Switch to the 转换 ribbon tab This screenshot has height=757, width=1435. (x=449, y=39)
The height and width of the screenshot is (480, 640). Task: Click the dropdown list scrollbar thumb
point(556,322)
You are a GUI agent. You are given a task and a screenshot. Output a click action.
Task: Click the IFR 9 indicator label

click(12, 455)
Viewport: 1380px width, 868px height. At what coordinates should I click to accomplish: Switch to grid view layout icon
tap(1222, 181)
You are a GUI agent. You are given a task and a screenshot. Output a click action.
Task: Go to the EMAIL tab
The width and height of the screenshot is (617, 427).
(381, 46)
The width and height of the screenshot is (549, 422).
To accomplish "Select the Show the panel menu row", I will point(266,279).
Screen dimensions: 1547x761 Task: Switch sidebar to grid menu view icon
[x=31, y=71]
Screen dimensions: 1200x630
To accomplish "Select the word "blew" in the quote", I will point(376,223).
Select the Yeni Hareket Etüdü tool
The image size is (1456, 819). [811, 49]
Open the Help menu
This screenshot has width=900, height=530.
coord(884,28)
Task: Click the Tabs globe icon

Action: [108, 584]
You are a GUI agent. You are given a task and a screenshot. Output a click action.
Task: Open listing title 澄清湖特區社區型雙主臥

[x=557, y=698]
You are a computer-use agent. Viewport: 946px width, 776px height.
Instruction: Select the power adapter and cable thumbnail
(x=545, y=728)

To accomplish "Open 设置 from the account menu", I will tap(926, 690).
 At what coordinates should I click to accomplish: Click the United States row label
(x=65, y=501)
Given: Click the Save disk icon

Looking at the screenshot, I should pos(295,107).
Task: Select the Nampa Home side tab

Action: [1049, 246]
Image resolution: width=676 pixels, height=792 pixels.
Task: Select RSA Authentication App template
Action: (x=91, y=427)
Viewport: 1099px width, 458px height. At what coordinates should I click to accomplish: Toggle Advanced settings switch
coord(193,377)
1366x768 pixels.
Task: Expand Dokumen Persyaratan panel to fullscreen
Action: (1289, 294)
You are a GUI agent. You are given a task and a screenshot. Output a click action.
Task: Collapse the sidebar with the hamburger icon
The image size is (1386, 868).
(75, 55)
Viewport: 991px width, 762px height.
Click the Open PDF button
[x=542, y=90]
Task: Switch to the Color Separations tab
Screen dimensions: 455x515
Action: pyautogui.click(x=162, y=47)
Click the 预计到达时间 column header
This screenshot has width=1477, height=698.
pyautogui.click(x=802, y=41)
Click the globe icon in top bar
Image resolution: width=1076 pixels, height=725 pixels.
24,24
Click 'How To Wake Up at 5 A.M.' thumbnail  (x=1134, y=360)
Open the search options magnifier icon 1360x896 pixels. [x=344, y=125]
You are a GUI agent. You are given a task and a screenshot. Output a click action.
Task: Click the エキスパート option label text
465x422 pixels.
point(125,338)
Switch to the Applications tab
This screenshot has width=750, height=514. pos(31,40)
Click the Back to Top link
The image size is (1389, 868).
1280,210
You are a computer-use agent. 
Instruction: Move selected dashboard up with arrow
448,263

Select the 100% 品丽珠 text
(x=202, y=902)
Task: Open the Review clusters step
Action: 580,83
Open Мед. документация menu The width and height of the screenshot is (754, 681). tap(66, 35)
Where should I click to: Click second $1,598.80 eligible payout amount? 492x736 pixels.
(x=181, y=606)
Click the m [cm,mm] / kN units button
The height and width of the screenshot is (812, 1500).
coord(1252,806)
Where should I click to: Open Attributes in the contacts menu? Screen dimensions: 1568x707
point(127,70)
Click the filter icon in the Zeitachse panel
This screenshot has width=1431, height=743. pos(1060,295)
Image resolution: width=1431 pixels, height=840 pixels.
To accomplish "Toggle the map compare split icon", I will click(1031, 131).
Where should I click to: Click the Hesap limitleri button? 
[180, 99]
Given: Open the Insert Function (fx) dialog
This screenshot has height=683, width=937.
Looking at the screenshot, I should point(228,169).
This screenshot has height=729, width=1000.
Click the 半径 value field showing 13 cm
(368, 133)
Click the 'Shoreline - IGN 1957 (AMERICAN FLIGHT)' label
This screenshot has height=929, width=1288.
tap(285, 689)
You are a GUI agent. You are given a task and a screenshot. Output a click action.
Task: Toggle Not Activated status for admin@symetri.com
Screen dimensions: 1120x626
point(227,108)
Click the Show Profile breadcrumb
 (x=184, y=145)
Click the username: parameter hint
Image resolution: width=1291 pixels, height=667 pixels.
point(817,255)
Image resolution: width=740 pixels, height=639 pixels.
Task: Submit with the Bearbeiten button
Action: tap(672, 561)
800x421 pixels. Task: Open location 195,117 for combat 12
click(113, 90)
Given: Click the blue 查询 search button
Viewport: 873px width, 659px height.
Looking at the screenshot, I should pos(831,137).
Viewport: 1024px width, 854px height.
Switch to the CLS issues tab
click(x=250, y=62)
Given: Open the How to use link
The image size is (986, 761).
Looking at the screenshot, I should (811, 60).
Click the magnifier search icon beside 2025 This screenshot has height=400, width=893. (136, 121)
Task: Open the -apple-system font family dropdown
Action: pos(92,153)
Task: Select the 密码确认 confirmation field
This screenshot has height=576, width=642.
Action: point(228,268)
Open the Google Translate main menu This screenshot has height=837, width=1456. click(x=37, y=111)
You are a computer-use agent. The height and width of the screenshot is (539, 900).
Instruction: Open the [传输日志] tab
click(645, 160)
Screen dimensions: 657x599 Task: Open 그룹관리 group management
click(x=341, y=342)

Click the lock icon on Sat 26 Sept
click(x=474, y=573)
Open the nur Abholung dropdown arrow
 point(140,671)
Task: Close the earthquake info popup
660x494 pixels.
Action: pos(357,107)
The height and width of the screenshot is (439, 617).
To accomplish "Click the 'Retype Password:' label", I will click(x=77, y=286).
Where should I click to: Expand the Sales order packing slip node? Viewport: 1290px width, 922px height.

■ **SHORT TASK**: Rewrite everything from the line containing "Viewport: 1024px width, 854px height." down to the line containing "Action: point(228,268)", replacing "magnifier" with "magnifying glass" and leaving all else the same.

■ **FULL ANSWER**:
Viewport: 1024px width, 854px height.
Switch to the CLS issues tab
click(x=250, y=62)
Given: Open the How to use link
The image size is (986, 761).
Looking at the screenshot, I should (811, 60).
Click the magnifying glass search icon beside 2025 This screenshot has height=400, width=893. (136, 121)
Task: Open the -apple-system font family dropdown
Action: pos(92,153)
Task: Select the 密码确认 confirmation field
This screenshot has height=576, width=642.
Action: point(228,268)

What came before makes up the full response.